A maior ameaça à democracia são os políticos
De acordo com o relatório O Estado Global da Democracia 2023, Portugal apresenta bastantes debilidades ao nível da representação e participação política, o que nos levou a cair 13 lugares no ranking que avalia a qualidade da democracia.
No que toca à perceção da corrupção, o relatório da Transparency International coloca Portugal como um dos países da Europa com falhas ao nível da integridade na política. Em 2023, e segundo uma sondagem da Aximage, os portugueses não estavam satisfeitos com o estado da democracia e das instituições que garantem o seu funcionamento, nomeadamente Governo e Assembleia da República.
Todos estes dados são sintomas da doença de que a nossa democracia padece e que, com apenas 50 anos, está num estado de morbidez preocupante. E este não é um problema de raiz social. A descredibilização da democracia e das suas instituições não acontece porque as pessoas não gostam ou não se interessam pela política. É exatamente o inverso. As pessoas não gostam de política porque não confiam nos seus representantes. A descredibilização da democracia é um problema político, gerado no seio dos partidos e na forma como estes encaram e manipulam a política.
Desengane-se quem acha que o Chega é um fenómeno (de origem) social, não é. Não somos um país predominantemente xenófobo e fascista, como alguns partidos dos extremos querem fazer crer para fazer passar a sua mensagem. O Chega é o resultado de uma zanga partidária e de alguém que, com esperteza e sagacidade, pegou em toda a insatisfação popular para com as falhas do sistema e fez disso bandeira. O discurso ignominioso do Chega tem como ponto de partida problemas reais dos portugueses. E importa perceber que os votos no Chega não têm correlação direta com o número de xenófobos ou fascistas que há em Portugal, são sim votos de revolta por um sistema que, em vez de corrigir, é gerador de injustiças sociais.
Os votos do Chega são, na sua maioria, votos contra os partidos do sistema, os mesmos que desprestigiam, desrespeitam e ameaçam as instituições democráticas em prol dos interesses partidários. Cada vez que um partido escolhe como candidato uma pessoa sobre quem recaem suspeitas de corrupção está a desprestigiar a democracia. Cada vez que um partido aceita como prática dos deputados o fornecimento de moradas falsas para receber um subsídio de deslocação que não merece, está a atentar contra a democracia. Cada vez que um partido escolhe, para deputado da Assembleia da República - AR, um assumido candidato à Câmara, para este fazer da AR palco de campanha autárquica, está a desrespeitar a democracia.
Este tipo de comportamentos é mais pernicioso para a democracia do que as propostas estapafúrdias do Chega.
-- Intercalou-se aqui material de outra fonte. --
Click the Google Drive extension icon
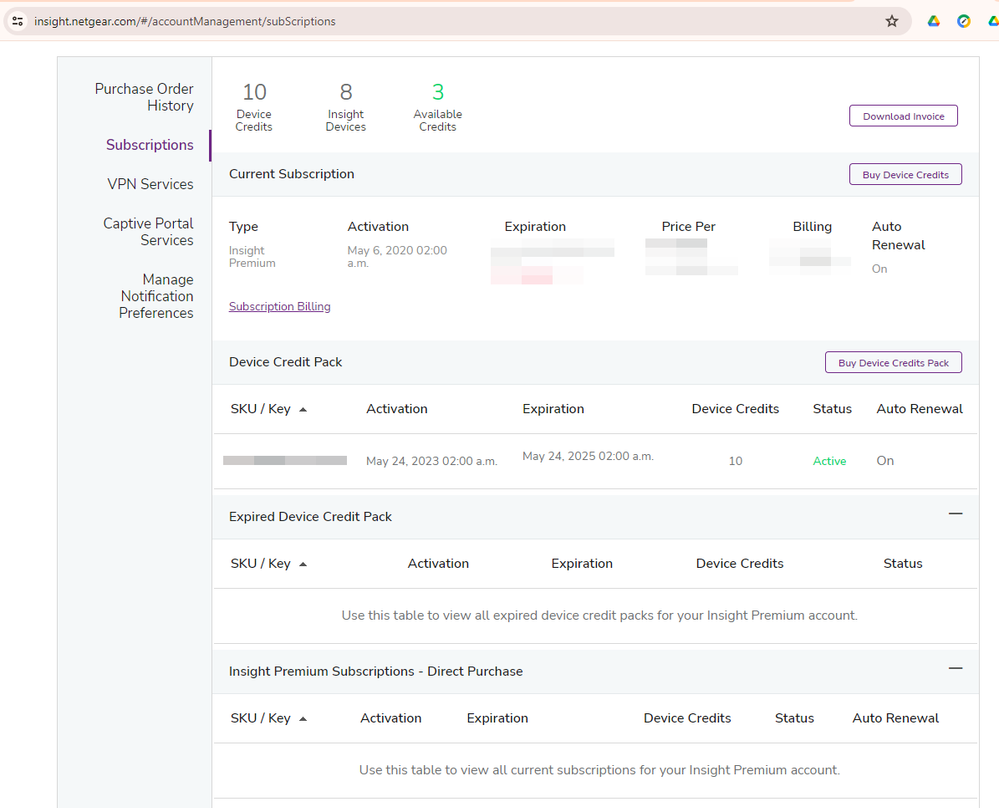 tap(933, 21)
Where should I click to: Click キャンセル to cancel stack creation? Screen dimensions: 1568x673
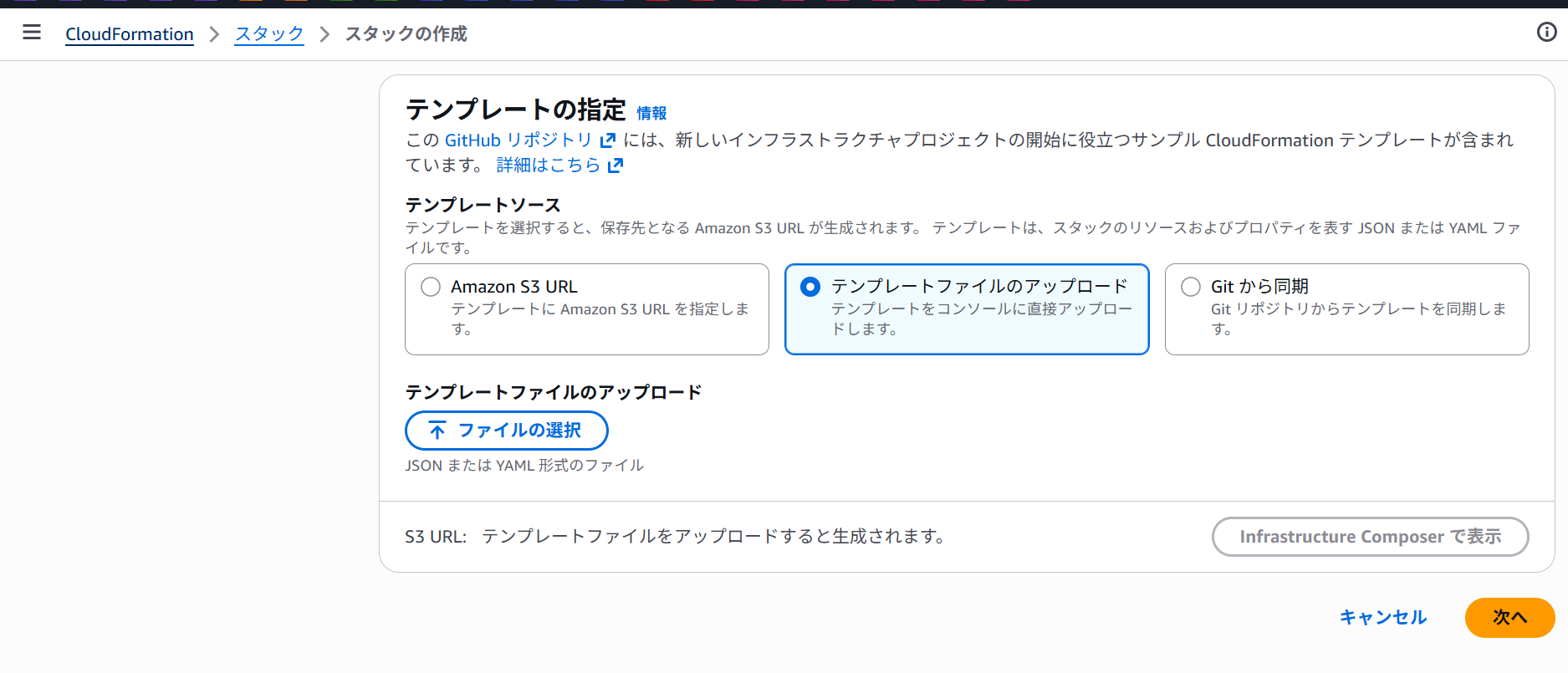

O sistema está preparado para combater e travar políticas que atentem contra os direitos fundamentais e civis, mas não consegue evitar comportamentos que, dentro da lei, descredibilizam a democracia por serem ética e moralmente condenáveis.
Nesta campanha eleitoral, com cheirinhos de debates e bebedeiras de comentários, ainda não ouvi ainda nenhum partido do arco da governação (ou fora dele) a apontar a reestruturação do sistema político como prioridade, através de uma revisão Constitucional séria (e que não se resuma a discutir substantivos) com novas formas de representatividade e participação cívica. Em vez disso usam o Chega como ameaça, continuando a ignorar o elefante na sala: a ameaça são eles.